Antonino lo raggiunse e contò di persona, incredulo. Cercò di arrampicarsi su un grosso sarcofago, proprio al centro della stanza, e sollevò più in alto che poteva la sua torcia. Dal buio del soffitto emersero alcune figure, dipinte negli spicchi di una cupola. Era quasi impossibile riconoscere i personaggi che si affaccendavano nelle varie scene, ma Antonino sapeva cosa cercare, e quando vide la figura in trono di una donna vestita di un abito in foglia d'oro, per poco non cadde giù dal sarcofago per l'emozione.

"Senti, Antonino, non possiamo stare qui a passeggiare! Non solo c'è un odore tremendo, ma tua sorella ha bisogno di noi! Scendi di lì e dimmi da che parte dovremmo andare!" Sbottò Cesare, impaziente.

"È quello che sto facendo! Cesare, questa non è una catacomba..."

"Non direi" replicò secco il Pallante, mentre Antonino scivolava giù dal sarcofago per correre verso la stanza ottagona che guardava di fronte a quella che aveva appena osservato. Anche lì, cercò di saltare per illuminare il soffitto: un'altra cupola, altri spicchi, e la sagoma sbiadita di un uomo seduto in trono. Qualcuno aveva cancellato il volto dell'Imperatore e vi aveva disegnato una spirale sopra, ma poteva riconoscere lo scettro e il mantello rosso della dignità imperiale.

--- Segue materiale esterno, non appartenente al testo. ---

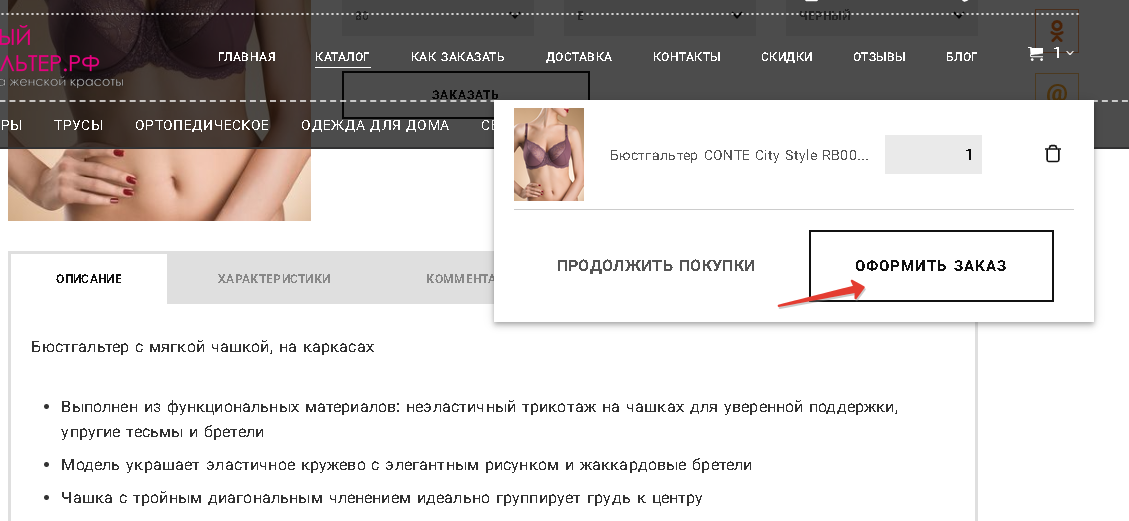Delete the cart item with trash icon
The width and height of the screenshot is (1129, 521).
click(x=1052, y=154)
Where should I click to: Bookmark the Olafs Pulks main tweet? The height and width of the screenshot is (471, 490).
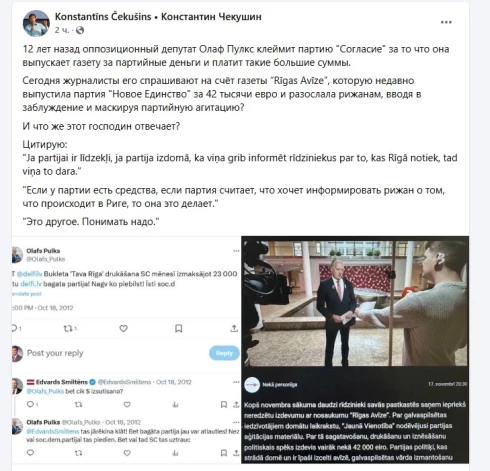[179, 328]
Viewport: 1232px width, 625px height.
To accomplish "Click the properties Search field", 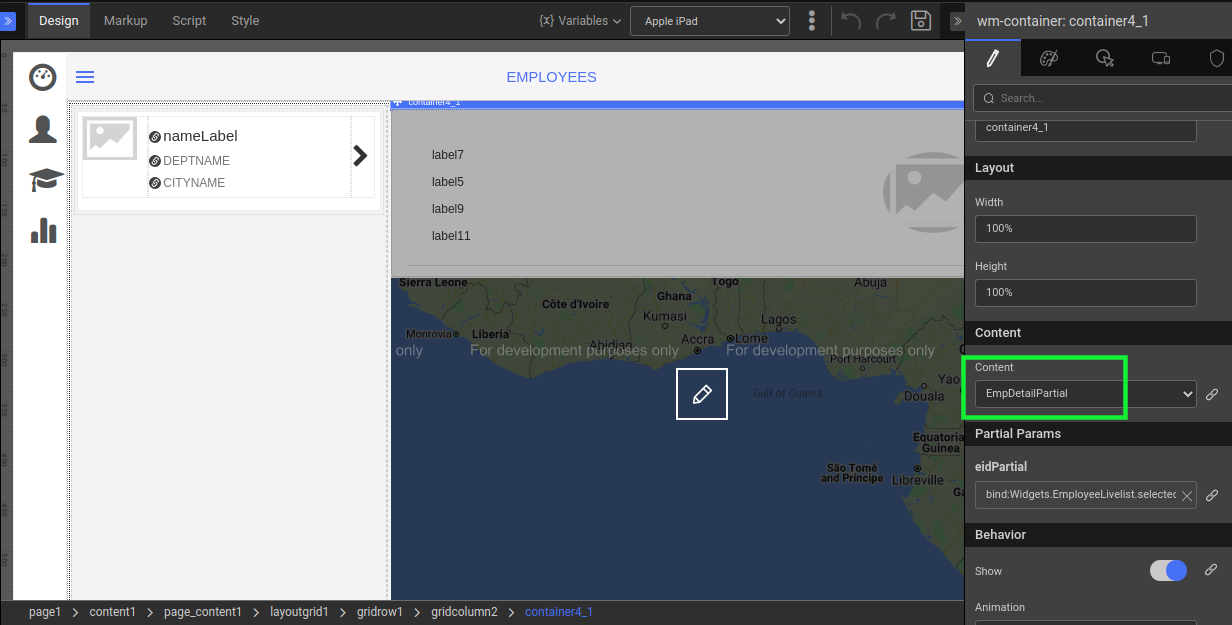I will pos(1100,98).
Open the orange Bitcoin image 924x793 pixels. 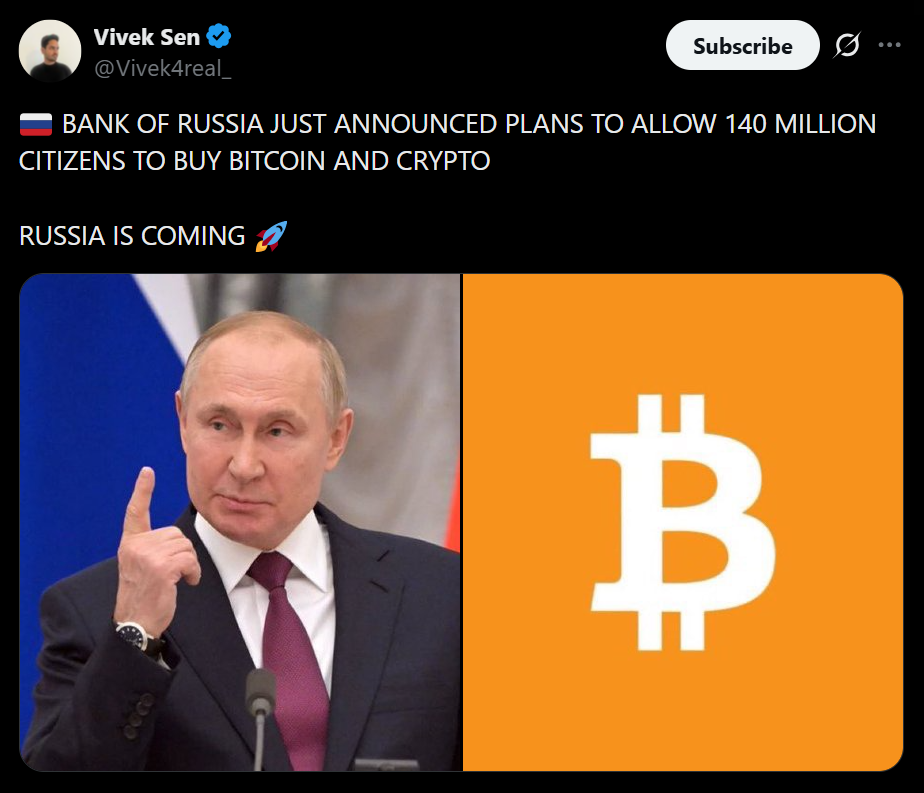click(x=683, y=522)
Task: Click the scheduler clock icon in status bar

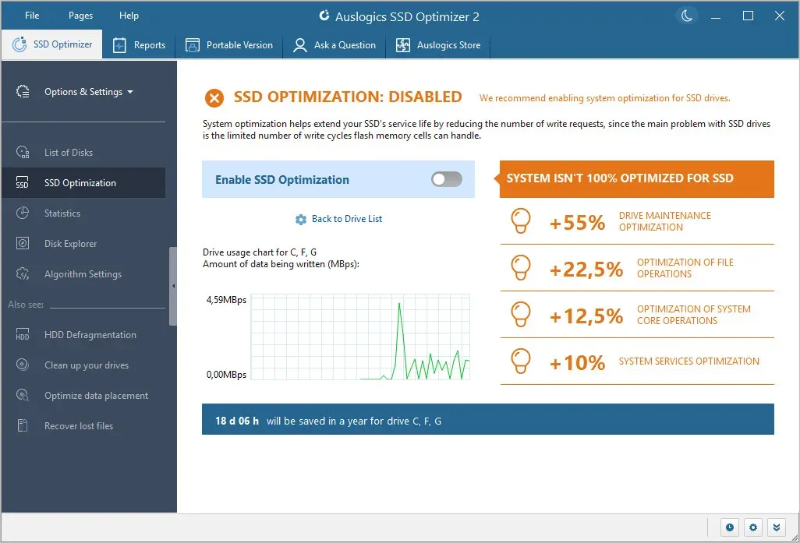Action: click(729, 527)
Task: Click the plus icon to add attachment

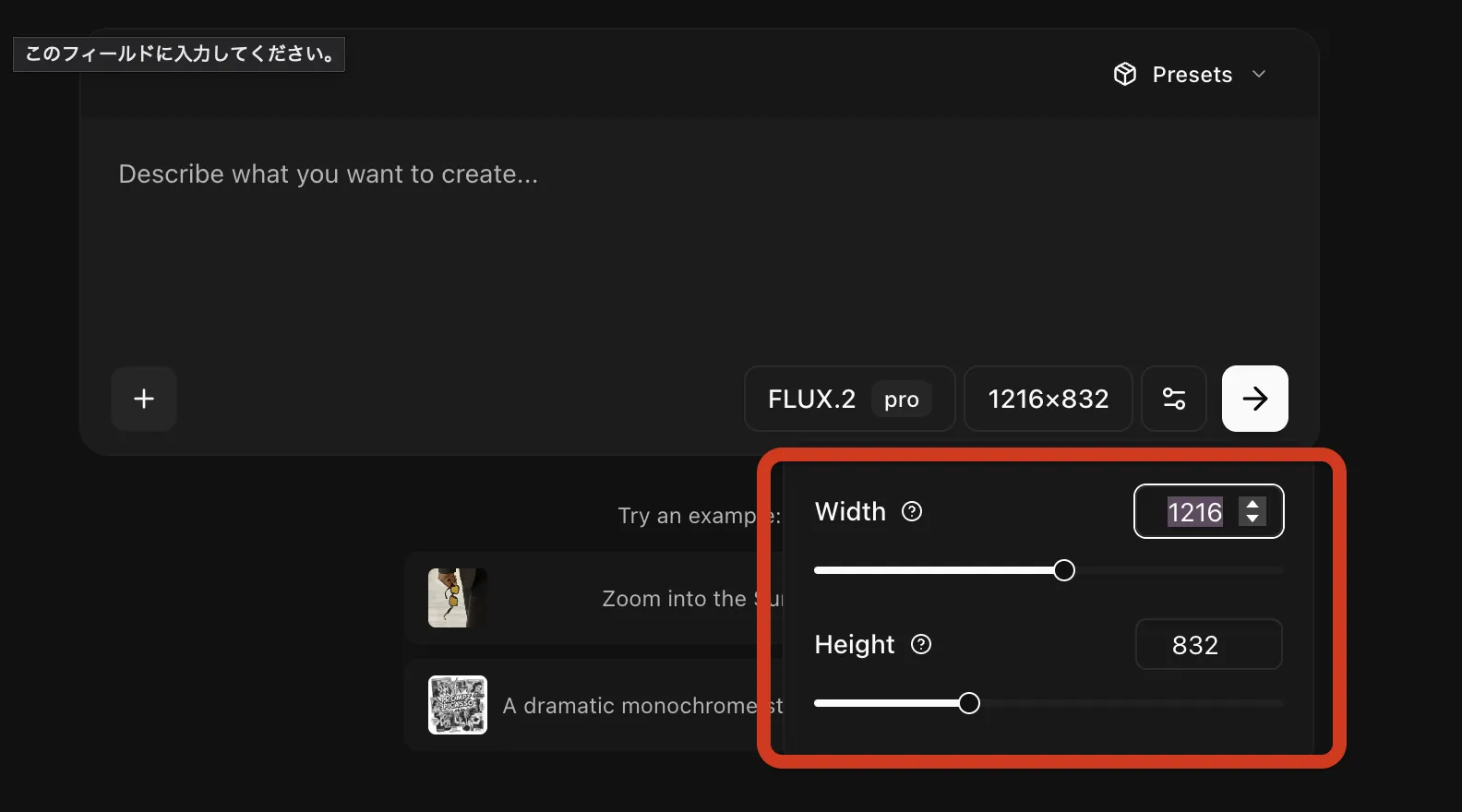Action: click(x=144, y=399)
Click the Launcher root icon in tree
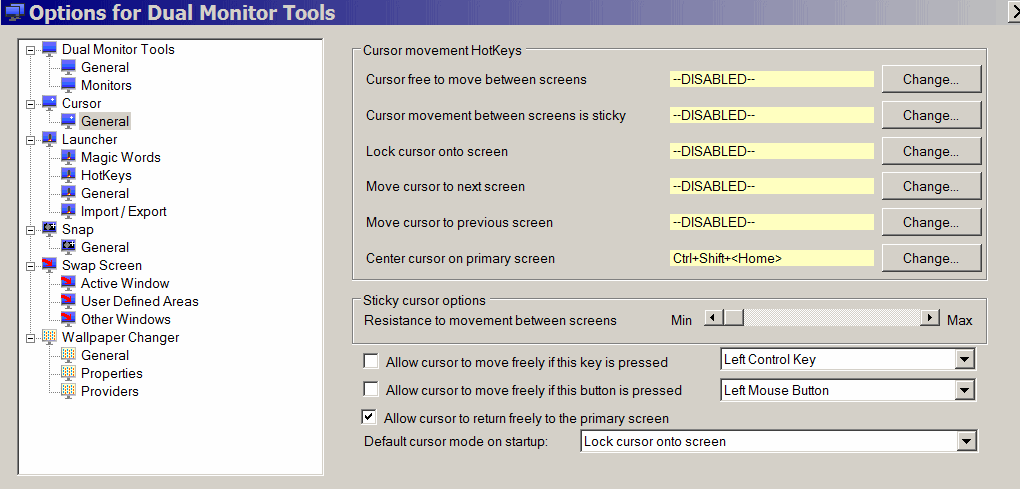The image size is (1020, 489). [x=50, y=140]
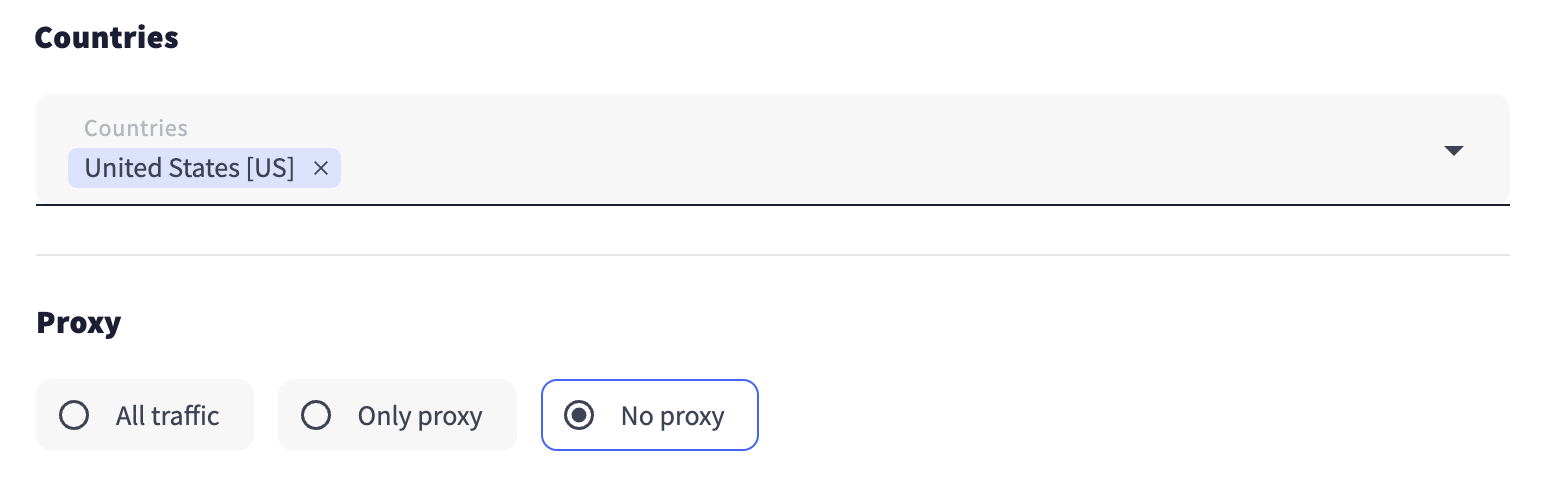
Task: Click the filled No proxy radio circle
Action: 579,415
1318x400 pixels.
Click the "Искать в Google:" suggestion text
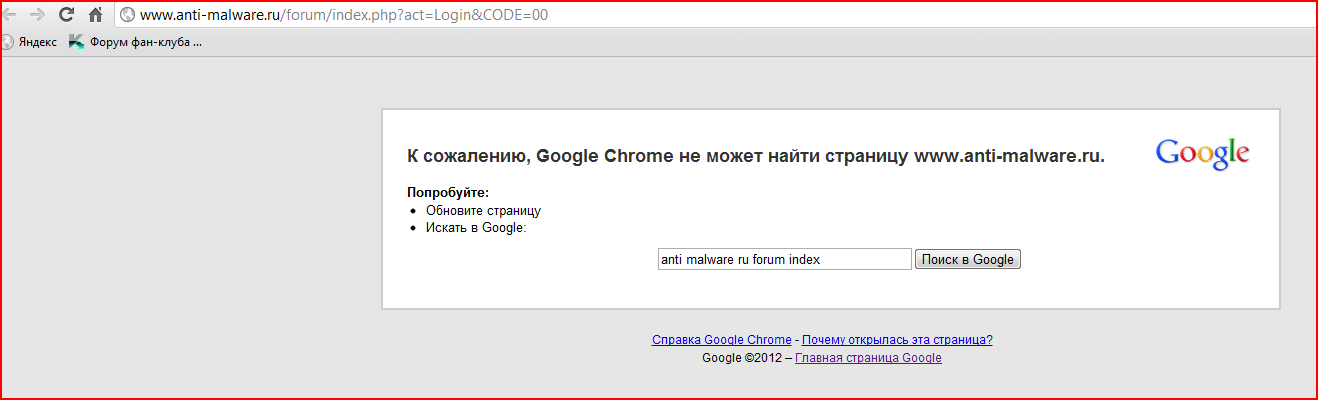pyautogui.click(x=476, y=228)
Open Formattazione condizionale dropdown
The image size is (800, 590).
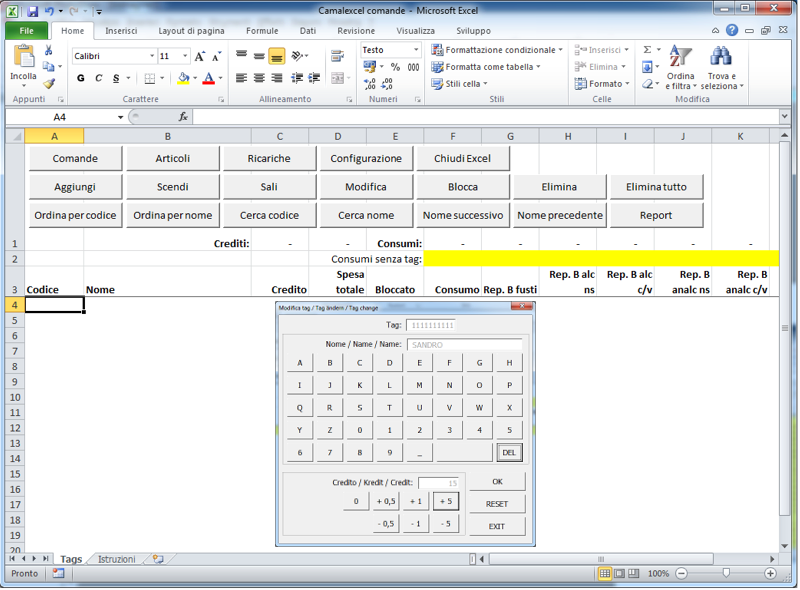[x=497, y=50]
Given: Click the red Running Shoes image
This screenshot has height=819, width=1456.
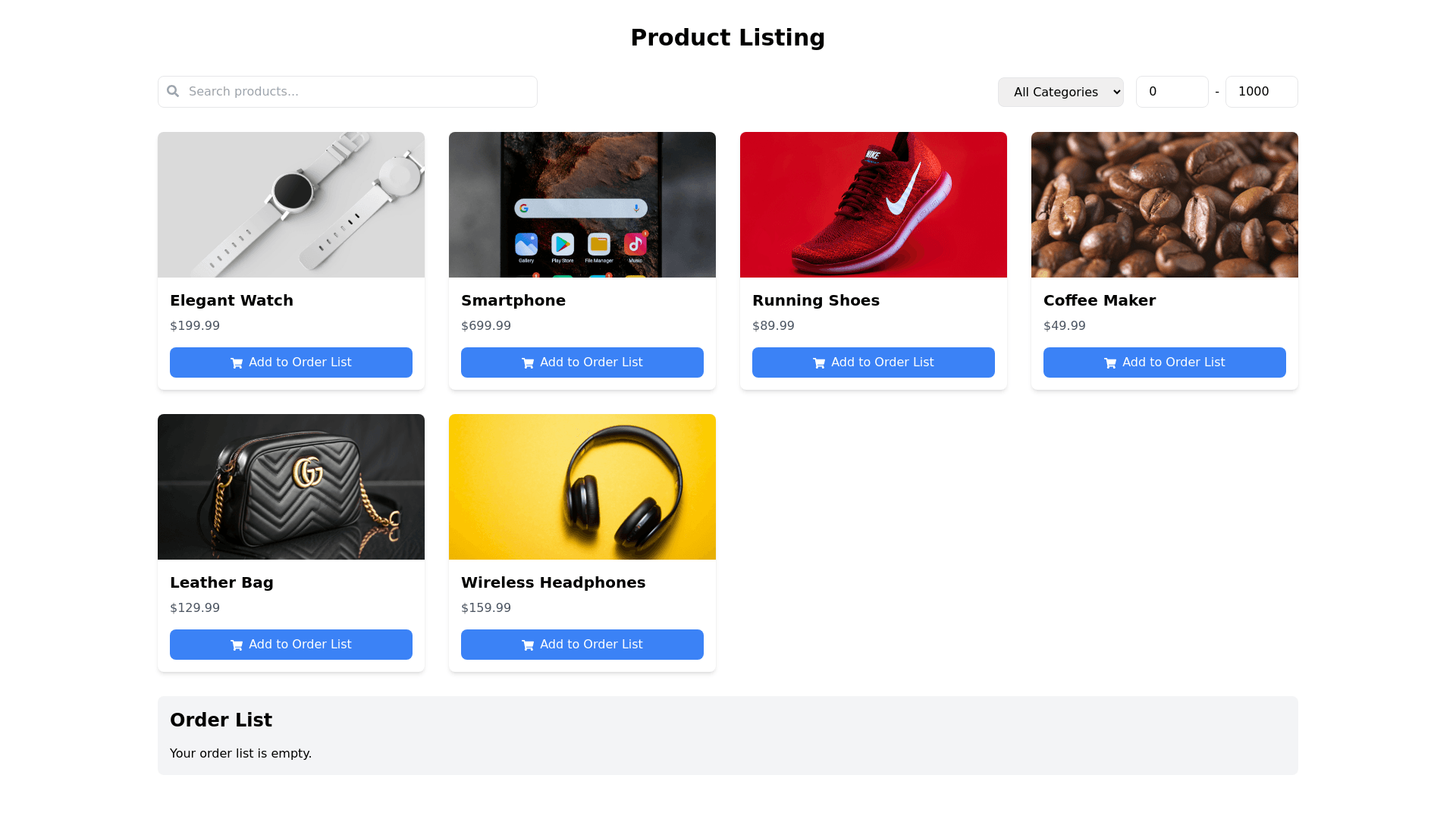Looking at the screenshot, I should pos(874,205).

"Cesare, questa non è una catacomba" ripeté Antonino un altro paio di volte, lanciandosi nel corridoio, come in preda a una rivelazione. "Questo è il palazzo imperiale! Queste sono le sale ottagone delle virtù imperiali, ne parla Minervio Blasso nel suo Itinerario!"

Cesare spalancò la bocca, perplesso, ma Antonino aveva cominciato a correre in tutte le direzioni, trovando ovunque una conferma di ciò che aveva pensato.

"Certo! Ma certo! E sulle ceneri dell'Impero è sorto il Tempio! E se queste sono le sale ottagone, da quella parte c'è la sala del trono!" con la torcia in mano indicò la direzione che stavano già seguendo, e solo allora entrambi notarono in fondo al corridoio, lontana lontana, qualcosa di simile a un lume tremolante.

"Sono laggiù" bisbigliò Cesare, e Antonino annuì, senza muoversi. Questa volta fu il Pallante a fare strada.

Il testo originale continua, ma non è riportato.